Done. I pulled the changes for CommonOptionsParser into a separate patch (D39042 ). PTAL

include/clang/Tooling/Execution.h
27–28

Right :)

52–54

This would enable tools to access results regardless of the underlying representation of the results.

In a map/reduce style execution, we could have an implementation that deals with fetching and reading remote files; information about remote files can be fed into the implementation from the executor that performs such execution. It might make sense to add an interface that returns the metadata about the underlying data though (e.g. URI for remote files). WDYT?

165–167

I think for clang-refactor we'll need one level of abstraction in the middle:
We'll need to be able to say "run on all translation units referencing symbol X" - how will this fit into the design?

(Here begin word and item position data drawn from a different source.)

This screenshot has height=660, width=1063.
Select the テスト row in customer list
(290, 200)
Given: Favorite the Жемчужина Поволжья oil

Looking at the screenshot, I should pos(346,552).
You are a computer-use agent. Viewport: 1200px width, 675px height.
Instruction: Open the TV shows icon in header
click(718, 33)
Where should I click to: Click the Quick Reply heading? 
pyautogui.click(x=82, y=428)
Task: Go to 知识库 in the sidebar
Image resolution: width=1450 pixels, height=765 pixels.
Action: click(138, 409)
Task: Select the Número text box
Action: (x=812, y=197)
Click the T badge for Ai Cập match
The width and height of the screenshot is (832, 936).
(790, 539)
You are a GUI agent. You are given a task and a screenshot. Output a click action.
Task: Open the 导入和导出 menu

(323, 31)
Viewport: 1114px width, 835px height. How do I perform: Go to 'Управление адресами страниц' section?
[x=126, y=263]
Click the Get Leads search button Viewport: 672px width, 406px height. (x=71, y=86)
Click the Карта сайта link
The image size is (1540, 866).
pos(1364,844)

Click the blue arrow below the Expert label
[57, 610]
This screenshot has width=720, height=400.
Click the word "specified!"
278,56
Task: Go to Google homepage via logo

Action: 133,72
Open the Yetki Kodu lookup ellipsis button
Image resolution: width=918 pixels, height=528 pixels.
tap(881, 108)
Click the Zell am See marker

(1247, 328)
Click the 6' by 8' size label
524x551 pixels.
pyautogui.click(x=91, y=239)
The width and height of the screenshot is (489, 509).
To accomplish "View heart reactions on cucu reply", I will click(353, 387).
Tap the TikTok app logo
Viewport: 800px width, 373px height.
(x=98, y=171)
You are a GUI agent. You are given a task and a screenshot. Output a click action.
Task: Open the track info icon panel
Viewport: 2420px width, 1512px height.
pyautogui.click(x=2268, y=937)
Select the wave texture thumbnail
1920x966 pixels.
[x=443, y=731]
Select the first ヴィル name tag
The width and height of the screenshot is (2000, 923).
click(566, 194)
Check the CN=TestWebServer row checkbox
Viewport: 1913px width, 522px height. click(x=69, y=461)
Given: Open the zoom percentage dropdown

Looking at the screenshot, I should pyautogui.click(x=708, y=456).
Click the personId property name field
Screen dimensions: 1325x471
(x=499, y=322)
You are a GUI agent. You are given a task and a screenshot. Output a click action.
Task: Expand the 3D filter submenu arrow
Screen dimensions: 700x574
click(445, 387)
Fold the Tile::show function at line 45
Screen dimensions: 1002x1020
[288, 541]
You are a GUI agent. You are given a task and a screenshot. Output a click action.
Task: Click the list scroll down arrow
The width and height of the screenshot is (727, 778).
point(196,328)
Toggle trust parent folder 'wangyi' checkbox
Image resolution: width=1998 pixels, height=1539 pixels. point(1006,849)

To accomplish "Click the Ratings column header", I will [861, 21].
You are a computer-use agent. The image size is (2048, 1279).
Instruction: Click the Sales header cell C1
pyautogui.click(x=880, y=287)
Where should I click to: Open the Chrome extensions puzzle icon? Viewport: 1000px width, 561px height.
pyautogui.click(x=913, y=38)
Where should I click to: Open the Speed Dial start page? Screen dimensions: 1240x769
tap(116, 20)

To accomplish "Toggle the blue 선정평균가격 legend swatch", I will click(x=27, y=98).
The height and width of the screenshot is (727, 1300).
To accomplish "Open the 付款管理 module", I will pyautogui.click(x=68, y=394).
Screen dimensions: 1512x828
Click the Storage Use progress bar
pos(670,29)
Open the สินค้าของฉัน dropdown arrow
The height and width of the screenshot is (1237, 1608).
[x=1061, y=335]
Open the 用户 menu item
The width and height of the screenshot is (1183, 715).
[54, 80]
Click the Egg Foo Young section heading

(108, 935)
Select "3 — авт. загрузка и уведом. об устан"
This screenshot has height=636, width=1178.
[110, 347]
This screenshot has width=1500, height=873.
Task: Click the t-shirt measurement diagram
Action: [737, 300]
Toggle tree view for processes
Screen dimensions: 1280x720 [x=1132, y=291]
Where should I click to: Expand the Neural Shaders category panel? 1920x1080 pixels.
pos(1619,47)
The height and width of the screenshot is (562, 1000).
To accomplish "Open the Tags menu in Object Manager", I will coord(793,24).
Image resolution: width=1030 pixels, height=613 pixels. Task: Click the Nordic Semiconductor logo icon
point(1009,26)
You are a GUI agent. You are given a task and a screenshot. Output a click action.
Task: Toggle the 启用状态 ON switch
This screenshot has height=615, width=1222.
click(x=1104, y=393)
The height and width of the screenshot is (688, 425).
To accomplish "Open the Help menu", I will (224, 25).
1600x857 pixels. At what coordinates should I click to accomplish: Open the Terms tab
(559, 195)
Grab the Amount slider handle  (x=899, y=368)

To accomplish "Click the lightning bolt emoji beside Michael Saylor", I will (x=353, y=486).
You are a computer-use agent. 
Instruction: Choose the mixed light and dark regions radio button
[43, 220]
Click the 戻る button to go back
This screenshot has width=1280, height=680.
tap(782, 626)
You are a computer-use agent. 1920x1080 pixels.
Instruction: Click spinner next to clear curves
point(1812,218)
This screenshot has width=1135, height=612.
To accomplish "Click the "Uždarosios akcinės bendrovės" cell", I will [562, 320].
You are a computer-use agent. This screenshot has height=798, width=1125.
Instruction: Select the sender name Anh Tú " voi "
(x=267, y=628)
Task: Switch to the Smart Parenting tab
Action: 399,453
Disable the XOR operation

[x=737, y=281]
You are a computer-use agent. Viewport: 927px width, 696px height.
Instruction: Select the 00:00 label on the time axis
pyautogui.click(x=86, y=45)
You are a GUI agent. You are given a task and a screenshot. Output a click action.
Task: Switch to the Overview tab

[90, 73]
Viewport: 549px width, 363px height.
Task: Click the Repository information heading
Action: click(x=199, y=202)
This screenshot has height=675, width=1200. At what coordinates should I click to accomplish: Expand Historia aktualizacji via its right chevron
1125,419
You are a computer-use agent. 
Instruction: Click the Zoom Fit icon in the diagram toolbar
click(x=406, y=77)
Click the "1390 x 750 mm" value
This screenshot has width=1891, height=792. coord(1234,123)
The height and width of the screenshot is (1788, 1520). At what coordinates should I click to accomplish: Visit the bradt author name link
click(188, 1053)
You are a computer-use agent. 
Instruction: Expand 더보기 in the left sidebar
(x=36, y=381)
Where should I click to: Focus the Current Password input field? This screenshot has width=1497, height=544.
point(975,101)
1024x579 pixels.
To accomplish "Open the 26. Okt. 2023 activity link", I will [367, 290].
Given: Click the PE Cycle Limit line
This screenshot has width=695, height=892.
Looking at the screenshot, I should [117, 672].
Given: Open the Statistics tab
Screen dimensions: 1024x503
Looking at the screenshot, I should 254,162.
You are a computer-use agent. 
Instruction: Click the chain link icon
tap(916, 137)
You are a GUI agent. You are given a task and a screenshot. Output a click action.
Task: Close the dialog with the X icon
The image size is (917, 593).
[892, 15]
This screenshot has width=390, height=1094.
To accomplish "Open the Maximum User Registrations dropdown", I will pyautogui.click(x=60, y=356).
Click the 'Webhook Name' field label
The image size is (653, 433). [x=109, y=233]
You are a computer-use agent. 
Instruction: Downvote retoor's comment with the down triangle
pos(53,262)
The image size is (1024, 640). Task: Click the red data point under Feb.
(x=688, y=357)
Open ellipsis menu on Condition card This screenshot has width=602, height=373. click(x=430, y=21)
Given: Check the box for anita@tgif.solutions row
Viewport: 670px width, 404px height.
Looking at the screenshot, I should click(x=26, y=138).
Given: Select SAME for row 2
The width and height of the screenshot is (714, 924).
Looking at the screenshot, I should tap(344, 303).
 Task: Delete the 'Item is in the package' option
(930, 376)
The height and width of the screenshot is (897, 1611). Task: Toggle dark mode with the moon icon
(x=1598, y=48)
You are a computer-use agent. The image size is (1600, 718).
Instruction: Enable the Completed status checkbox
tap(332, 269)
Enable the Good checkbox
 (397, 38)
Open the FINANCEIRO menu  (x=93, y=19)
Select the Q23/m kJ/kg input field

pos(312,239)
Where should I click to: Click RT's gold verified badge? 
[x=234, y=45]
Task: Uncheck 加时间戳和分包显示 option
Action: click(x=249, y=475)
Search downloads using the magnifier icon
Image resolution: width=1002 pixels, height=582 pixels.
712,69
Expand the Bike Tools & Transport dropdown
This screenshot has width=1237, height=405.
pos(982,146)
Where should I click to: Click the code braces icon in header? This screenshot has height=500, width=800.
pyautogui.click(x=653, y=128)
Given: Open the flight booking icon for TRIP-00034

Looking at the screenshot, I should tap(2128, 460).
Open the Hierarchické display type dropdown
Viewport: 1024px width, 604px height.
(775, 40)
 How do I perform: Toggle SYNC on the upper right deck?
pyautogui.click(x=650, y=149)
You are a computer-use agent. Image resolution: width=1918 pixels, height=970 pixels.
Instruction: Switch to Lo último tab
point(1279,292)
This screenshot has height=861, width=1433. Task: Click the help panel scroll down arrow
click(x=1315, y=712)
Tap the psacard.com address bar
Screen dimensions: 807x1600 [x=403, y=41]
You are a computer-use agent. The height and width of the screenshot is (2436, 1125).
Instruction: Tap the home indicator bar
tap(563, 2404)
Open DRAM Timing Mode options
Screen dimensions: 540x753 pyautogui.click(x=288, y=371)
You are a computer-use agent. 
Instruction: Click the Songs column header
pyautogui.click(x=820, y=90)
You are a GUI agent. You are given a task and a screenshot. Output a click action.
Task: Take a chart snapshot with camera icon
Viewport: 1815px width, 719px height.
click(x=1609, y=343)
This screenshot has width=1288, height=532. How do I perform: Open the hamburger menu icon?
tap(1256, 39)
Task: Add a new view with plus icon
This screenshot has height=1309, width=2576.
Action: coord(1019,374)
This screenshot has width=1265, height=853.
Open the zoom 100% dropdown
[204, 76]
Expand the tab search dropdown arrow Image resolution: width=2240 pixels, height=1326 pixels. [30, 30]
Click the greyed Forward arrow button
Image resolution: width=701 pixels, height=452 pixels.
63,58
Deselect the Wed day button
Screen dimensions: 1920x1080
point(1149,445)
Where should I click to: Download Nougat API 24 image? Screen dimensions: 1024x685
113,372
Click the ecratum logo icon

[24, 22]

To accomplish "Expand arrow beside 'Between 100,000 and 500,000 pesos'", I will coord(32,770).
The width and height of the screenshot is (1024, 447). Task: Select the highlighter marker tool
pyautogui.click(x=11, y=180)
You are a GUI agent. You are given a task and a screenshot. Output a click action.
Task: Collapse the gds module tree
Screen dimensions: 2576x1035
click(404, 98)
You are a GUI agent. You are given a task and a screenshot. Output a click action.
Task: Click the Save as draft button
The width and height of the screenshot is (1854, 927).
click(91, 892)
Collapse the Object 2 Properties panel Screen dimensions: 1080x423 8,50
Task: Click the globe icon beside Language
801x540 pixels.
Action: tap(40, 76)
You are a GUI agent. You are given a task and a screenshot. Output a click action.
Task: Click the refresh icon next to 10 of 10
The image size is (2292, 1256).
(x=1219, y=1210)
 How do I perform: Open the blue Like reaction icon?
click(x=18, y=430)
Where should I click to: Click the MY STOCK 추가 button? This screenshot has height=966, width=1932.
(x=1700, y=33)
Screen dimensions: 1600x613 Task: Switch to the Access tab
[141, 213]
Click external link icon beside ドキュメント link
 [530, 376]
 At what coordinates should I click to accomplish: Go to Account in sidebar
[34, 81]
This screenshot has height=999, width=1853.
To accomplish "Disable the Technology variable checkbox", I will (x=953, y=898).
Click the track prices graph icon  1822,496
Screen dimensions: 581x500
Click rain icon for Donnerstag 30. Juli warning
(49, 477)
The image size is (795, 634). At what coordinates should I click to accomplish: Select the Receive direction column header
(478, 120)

Yes. Firstly, I think clang-refactor is responsible for getting all TUs that reference a symbols and feeding the set of TUs into the tool interface. And then we could implements a "smart" executor that picks an appropriate execution (e.g. delegate to standalone executor or map/reduce style execution) according to the number of TUs.

Also, how will code changes generally fit with this design?

Code changes will be reported by tools/actions via the ToolResults interface as key-value pairs (e.g. source location + serialized AtomicChange). After the execution, callers would have access to the results in ToolResults, or we could also provide an interface that returns the information about the results so that they can be accessed later.

arphaman added inline comments.Wed, Oct 18, 12:54 PM
include/clang/Tooling/StandaloneExecution.h
2

StandaloneExecution.h?

ioeric updated this revision to Diff 119580.Thu, Oct 19, 7:02 AM
  • Remove unused variable.
  • Narrow supported actions to FrontendActionFactory from ToolAction.